___ DOCUMENT SEGMENT ___

QATSPY 10-Mental Rules of the Subconscious Mind in Golf:

The Great QATSPY

By: Charles W. Boatright

The QATSPY is the mental part of golf as Bobby Jones, Sr., stated- “Golf is a game that is played on a five-inch course – the distance between your ears,” or neuromuscular junction-that is governed by the Mental Rules of the Subconscious Mind.

QATSPY Golf 

NOTE: If the golfer experience a slump or difficult finding their golf swing, the golfer needs to pay close attention to Mental Rule of Golf No. 7 and 9. Remember the golfer can’t practice themselves out of a slump of finding their swing again; they will have to play their way out of a slump. Practicing your golf swing on the hitting range and taking golf lessons are a conscious effort. Playing golf is a subconscious effort. This is one reason the golfer finds is difficult to take their golf swing from the hitting range or taking lessons to the golf course.

The QATSPY | The 10-Mental Rules of the Subconscious Mind in Golf:

 

  1. The subconscious mind does not differentiate between visualizations and real situations: This allows the golfer to use their mental capabilities to develop a Quintessential Athletic Technique (QAT), or the ability to train under mental conditions that the golfer will perform under. The golfer predominately trains with the conscious mind, but the golfer performs with the subconscious mind on the course. The QATSPY process develops an effective training process that the golfer will need to have the mental conditions in place that reflect the mental conditions of the course.
  2. Your subconscious feels that time passes faster: When the golfer can develop and heighten the sense of subconscious focus, the actual time seems to slow down. A baseball player, like Wade Boggs, in the batter’s box can develop an altered time zone where he can actually slow down the pitch to see the stitching on the baseball. If the baseball player can focus their conscious attention on the pitch, then the subconscious mind is freed up to connect with their senses (i.e., vision, feel, and sound).
  3. The longer the subconscious mind believes something, the harder will it will be to alter this belief: A golfer who can develop an ExtraSensory Performance, or neuromuscular junction-type motor skills training, can hard-wire their training to their subconscious mind. The Quintessential Athletic Technique (in the QATSPY) uses three of the athlete’s five senses to develop an involuntary response-type performance (vision, feel, and sound).
  4. Every thought causes a physical reaction: This is the biggest influence that the golfer’s conscious mind has over the subconscious mind. The subconscious mind can’t distinguish between a negative or a positive thought process. If the golfer’s last thought is not to hit the golf ball into the water hazard, the subconscious mind takes that as a directive. The golfer’s conscious mind needs to focus on what to do, instead of what not to do.
  5. What the conscious mind expects tends to be subconsciously performed: If the golfer can develop a conscious training and self-coaching procedure similar to the conditions that the golfer will encounter on the course, the golfer’s subconscious mind can develop the self-coaching performance. Nick Faldo stated at the 2015 Quicken Loans Tournament that the golfer has to become their own golf coach out on the course. The key word here is similar conditions. Remember, in golf the range is actually a hitting range, not a practice range. The range does not reflect the conditions on the course. So practice how you play; and play how you practice and become your own golf coach.

___ INFORMATION SHOWN ___

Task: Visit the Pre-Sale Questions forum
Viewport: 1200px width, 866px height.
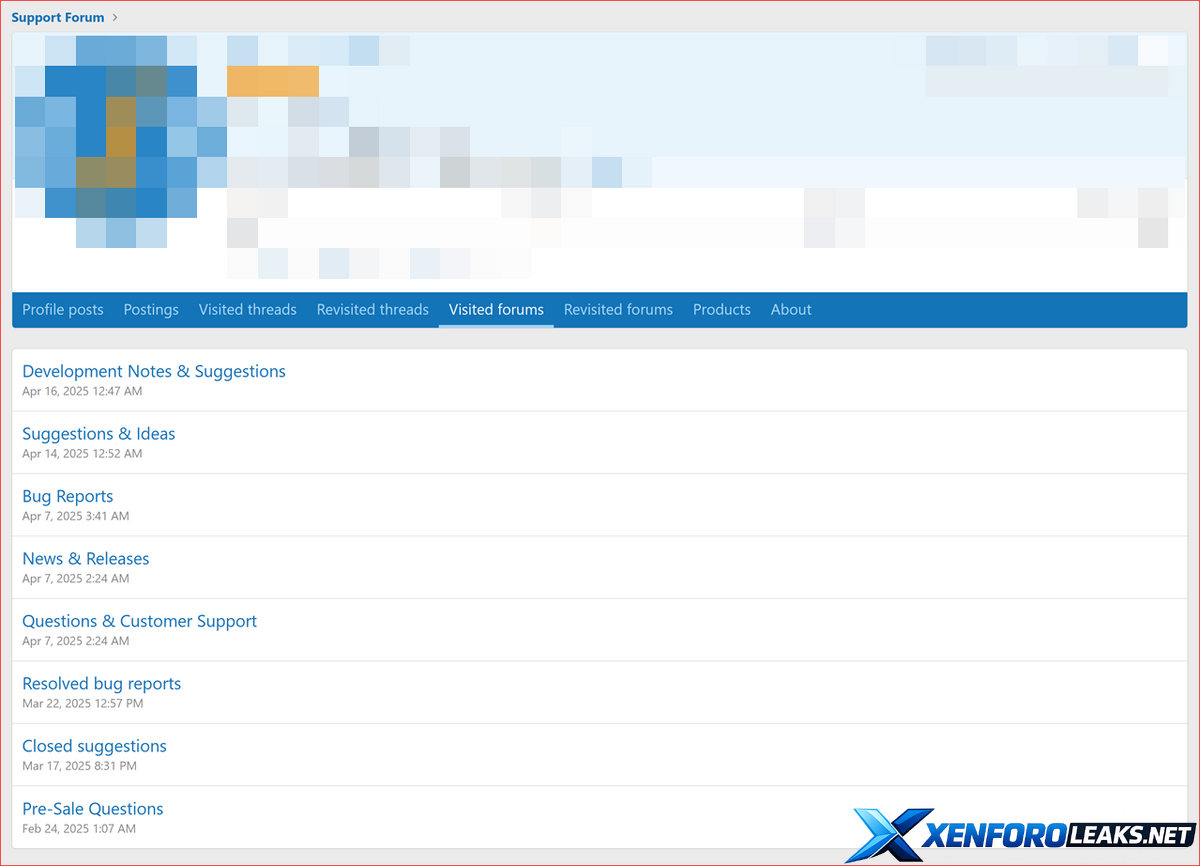Action: [93, 809]
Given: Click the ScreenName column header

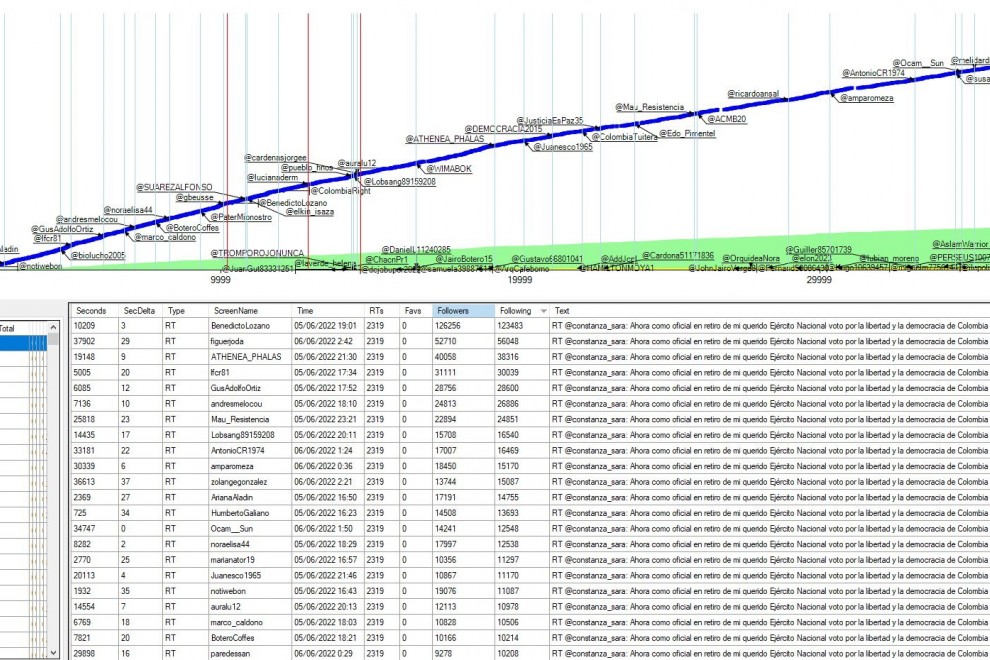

___

EXERCISE TASK A >> Transcribe the golf text from "The Great QATSPY" to "the golf course.".
EXERCISE TASK B >> According to the golf text, which mental rules should a golfer in a slump pay close attention to?
EXERCISE TASK C >> Summarize the golf text in two sentences.
The data has no connection to the golf text.

FULL SOLUTION A >>
The Great QATSPY

By: Charles W. Boatright

The QATSPY is the mental part of golf as Bobby Jones, Sr., stated- “Golf is a game that is played on a five-inch course – the distance between your ears,” or neuromuscular junction-that is governed by the Mental Rules of the Subconscious Mind.

QATSPY Golf 

NOTE: If the golfer experience a slump or difficult finding their golf swing, the golfer needs to pay close attention to Mental Rule of Golf No. 7 and 9. Remember the golfer can’t practice themselves out of a slump of finding their swing again; they will have to play their way out of a slump. Practicing your golf swing on the hitting range and taking golf lessons are a conscious effort. Playing golf is a subconscious effort. This is one reason the golfer finds is difficult to take their golf swing from the hitting range or taking lessons to the golf course.

FULL SOLUTION B >> Mental Rule of Golf No. 7 and No. 9.

FULL SOLUTION C >> The QATSPY is the mental part of golf, governed by the Mental Rules of the Subconscious Mind, and practicing on the range or taking lessons is a conscious effort while playing golf is a subconscious one. The first five rules hold that the subconscious mind does not distinguish visualizations from real situations, feels time passing faster, finds long-held beliefs harder to alter, responds physically to every thought, and tends to perform what the conscious mind expects.